◆ 課題 ◆
与えられた文章のうち、「同じ大きさの鉄の玉と木の玉は(空気抵抗がほぼ同じなので)」を含む語句で始まり「あらためて感じさせられました。」で終わる部分を、「羽毛」を「鳥の羽」に変えて書き直してください。

◆ 与えられた文章 ◆
-- -- --
これは何が勝てないのかというと、人間の感覚、直観ということです。
天動説、地動説の昔からそうですよね。人間の感覚としては、
自分が今立っている大地が動いているとは思えない。
ですから、天の星が回るのは、そのまま天が動いているからだと考えた。
こういうのはいくらでもあります。

 



有名なガリレオの実験もそうですよね。
自由落下の法則では、落下するときの時間は物体の質量には依存しません。
同じ大きさの鉄の玉と木の玉は(空気抵抗がほぼ同じなので)
ピサの斜塔から同時に落とせば、同時に地面に落ちるはずです。
ところが、人間の感覚としてそうは思えないんですよね。

これはアポロ15号でしたか、確か月面で実験が行われているはずです。
真空状態の中でハンマーと羽毛を同時に落とすと、
空気抵抗がないため、両者はまったく同時に落ちます。
真空チェンバーでの実験も行われていたと思います。

 

このような例はさまざまにあるのですが、現代でも、相対性理論において、
やはり人間の感覚と実際の事象とのずれということを、
あらためて感じさせられました。


(そういえば一般相対性理論の発表から100年ですか)
相対性理論では、物体の速度が増して光速に近づいていくほど、
その物体の中の時間は縮み、空間は圧縮されることになります。
しかしどうしてもそのようなことがあるとは思えないですよね。

 

ピサの斜塔



哲学者のベルクソンはアインシュタインに反論して、
もし地球から光速に近い速度で宇宙船が飛び立てば、
宇宙船を基準に考えると、地球のほうが止まっている宇宙船から、
光速に近い速度で離れていくことになるため、

時間の縮みなどという現象は起きない、と述べました。
これは、両者が一つの系でなければそのとおりです。
たまたま等速勅撰運動している宇宙船から見たとき、自分は止まっていて、
地球のほうが宇宙船の速度で動いているとしてもかまいません。

ところが、宇宙船が地球を出発して地球に還るという場合は、
地球を脱出するときに速度は0から加速していくはずだし、
引き返すときには大きな負の加速度がかかります。だからウラシマ効果

(宇宙船内の時間と地球上の時間の進み方のずれにより、戻ってくると

未来になっている)と呼ばれるようなことが起きるわけです。

 

ウラシマ効果



まあ、光速に近い速度などをわれわれが経験するのは現在の科学では
不可能ですが、実際に起きること、数学的に予測されることと、
われわれの感覚はかなり異なっているのです。
ちなみに、われわれが使っているカーナビは、
衛星からの電波を受信して位置情報を得ているのですが、
相対性理論による2つの補正を受けています。

衛星の中の原子時計は、ひじょうに速い速度で地球を回っているために、
特殊相対性理論の効果で地球の時計よりも早く進みます。
しかし、衛星のあるところは高度が高いため、
わずかしか地球の重力の影響をうけません。これは一般相対性理論の
効果によって、時計は地球上より遅れることになります。

この2つの効果の相殺すると、
結果的に時計はごくわずかですが早く進むことになるようです。
ところで、「相対性理論、カーナビ、補正」などのワードで検索をすると、
「アインシュタインのトリックがわかった」という題名の、
たいへんユニークなサイトに到達します 。
-- -- --
◆ 抽出した記録 ◆
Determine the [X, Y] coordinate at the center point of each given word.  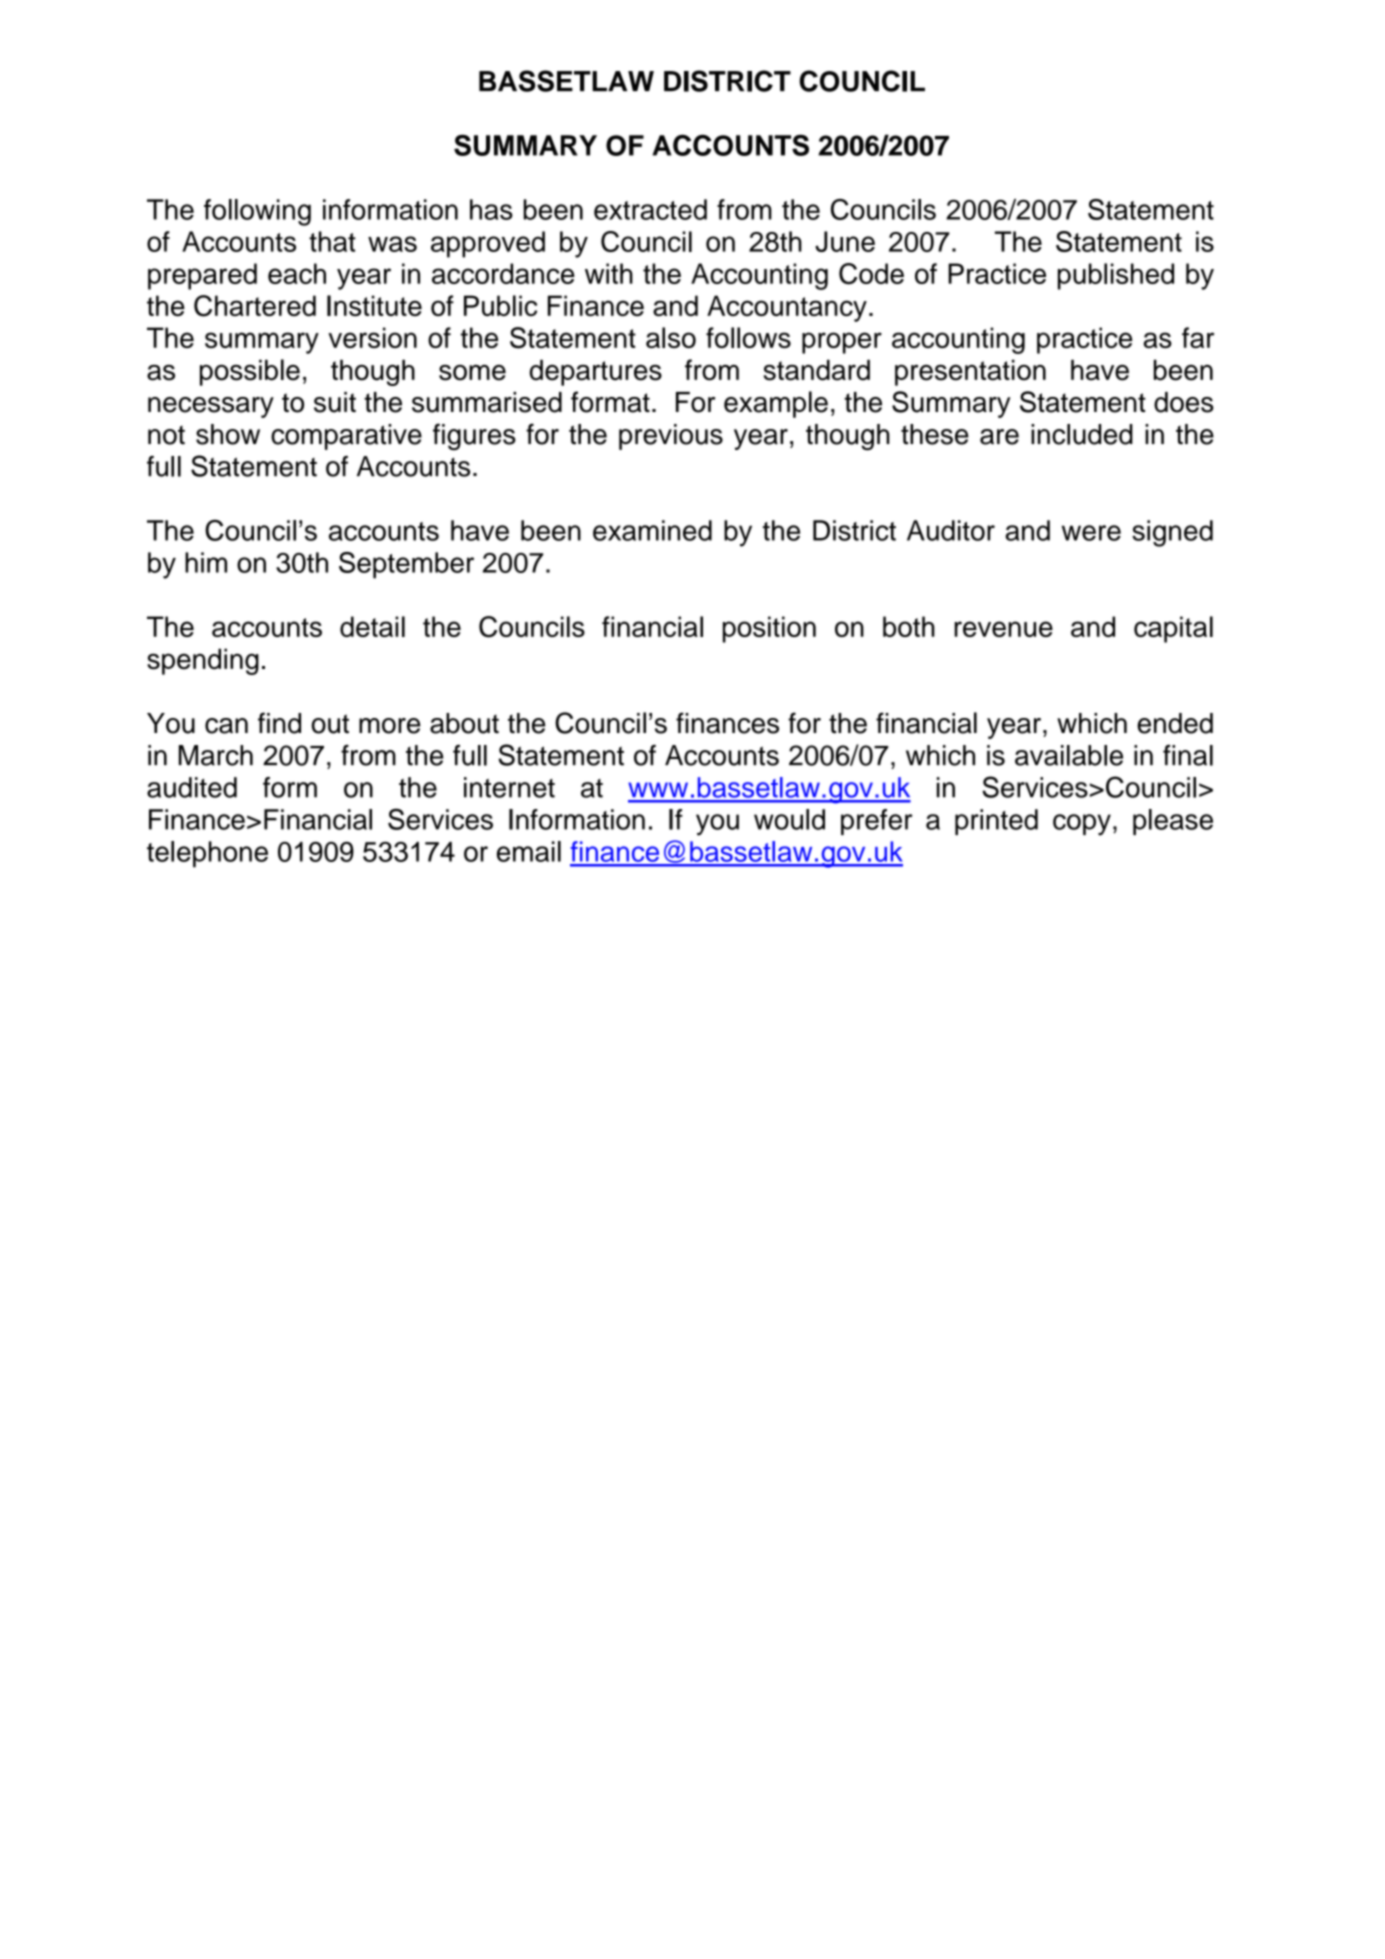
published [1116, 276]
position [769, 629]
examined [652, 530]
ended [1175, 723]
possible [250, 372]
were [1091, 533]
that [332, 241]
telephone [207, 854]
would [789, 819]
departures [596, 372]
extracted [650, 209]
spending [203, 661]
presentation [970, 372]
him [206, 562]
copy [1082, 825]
-- -- --
◆ 作業結果 ◆
同じ大きさの鉄の玉と木の玉は(空気抵抗がほぼ同じなので)
ピサの斜塔から同時に落とせば、同時に地面に落ちるはずです。
ところが、人間の感覚としてそうは思えないんですよね。

これはアポロ15号でしたか、確か月面で実験が行われているはずです。
真空状態の中でハンマーと鳥の羽を同時に落とすと、
空気抵抗がないため、両者はまったく同時に落ちます。
真空チェンバーでの実験も行われていたと思います。

 

このような例はさまざまにあるのですが、現代でも、相対性理論において、
やはり人間の感覚と実際の事象とのずれということを、
あらためて感じさせられました。